Originally Posted by
lostcommander
Clearly, from my short experience with this, you are correct that this is tricky. I am really confused as to WHY it is tricky though. I included the [L] "Last" flag on the last rule, so it should make the second change and then STOP, shouldn't it? However, it instead presents my browser with a 302 Found - Error.
The [L] is working just fine. Rewriting stops, the redirect (you probably want a 301, not a 302) is sent to the browser, which requests the new page. The 'moola_cms/' is then prefixed to the URI by the 2nd RewriteRule, as it should. The problem is internal redirects.

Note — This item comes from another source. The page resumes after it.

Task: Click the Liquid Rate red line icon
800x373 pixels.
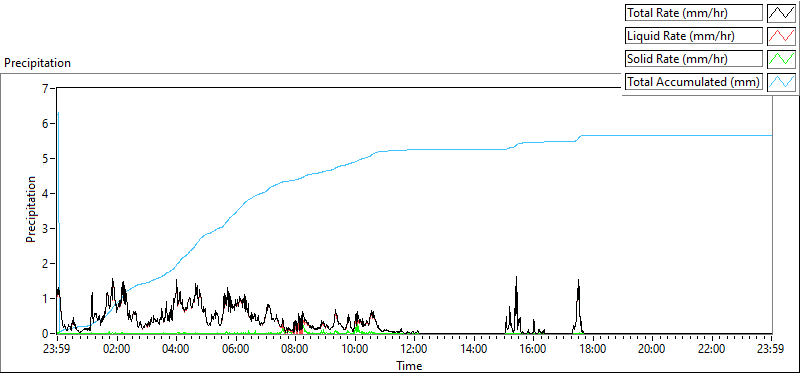Action: (x=781, y=36)
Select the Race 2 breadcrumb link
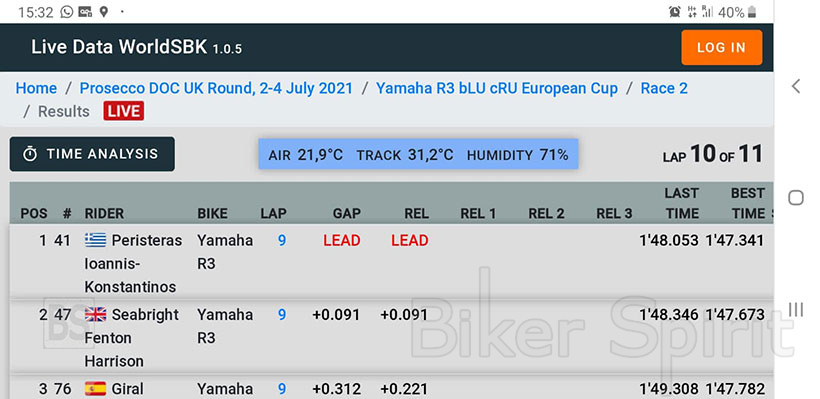 [664, 88]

Other modules (such as mod_index, which turns a 'foo/' URL into a 'foo/index.php' URL) cause an internal redirect, which causes another round of rewrites. The trick is in preventing rewrite on the internal redirect (or preventing the internal redirect). RewriteRules have an [NS] flag to prevent rewrites on internal sub-request, but that's different from an internal redirect. If you find a way to prevent the internal redirect, you will probably have further problems.

Originally Posted by
lostcommander
I am currently toying with RewriteCond to see if I can make the last rule not trigger more than once. I am having trouble figuring out exactly what %{REQUEST_URI} is though. Obviously, if no rewrite rules have been triggered yet, it is simply the URL starting after .tld/ and if the only rewrite rules that have been triggered have [R] "Redirect", then I would expect those changes to be represented. However, if a rewrite rule without [R] triggers, are it's changes made to %{REQUEST_URI}?

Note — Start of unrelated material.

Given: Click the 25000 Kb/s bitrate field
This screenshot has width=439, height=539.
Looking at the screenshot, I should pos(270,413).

No. REQUEST_URI is "[t]he resource requested in the HTTP request line", according to the documentation. It is not altered by the rewrite rules.

Originally Posted by
lostcommander
The path to the resource the request is asking for has been changed, but the request itself has not, so I would guess that the variable does not change, but I have no way of knowing as I have no way to simply print out the variable's value to view it and find out.

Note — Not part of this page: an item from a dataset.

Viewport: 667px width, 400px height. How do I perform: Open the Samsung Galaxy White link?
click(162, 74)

You could use a RewriteCond to capture the value of REQUEST_URI and add it to the query string.
Code:
RewriteRule ^/?nonexistent/(.*) /$1
RewriteCond %{REQUEST_URI} (.*)
RewriteRule (.*) $1?olduri=%1 [QSA]
This is untested, but you should be able to request "/nonexistent/echo.php", where "echo.php" echos (at the very least) $_GET.

Originally Posted by
lostcommander
I have also tried using RewriteCond using a backreference to the rewrite rule below it. This also throws a 302 Found - Error at me and the link is to the same URL address I began with and either does nothing or returns the same when I click it.
Code:
RewriteRule ^moola_cms/(.*)$ $1 [R]
RewriteCond $1 !^moola_cms/.*$
RewriteRule ^(.*)$ moola_cms/$1 [L]
This will still have problems with internal redirects.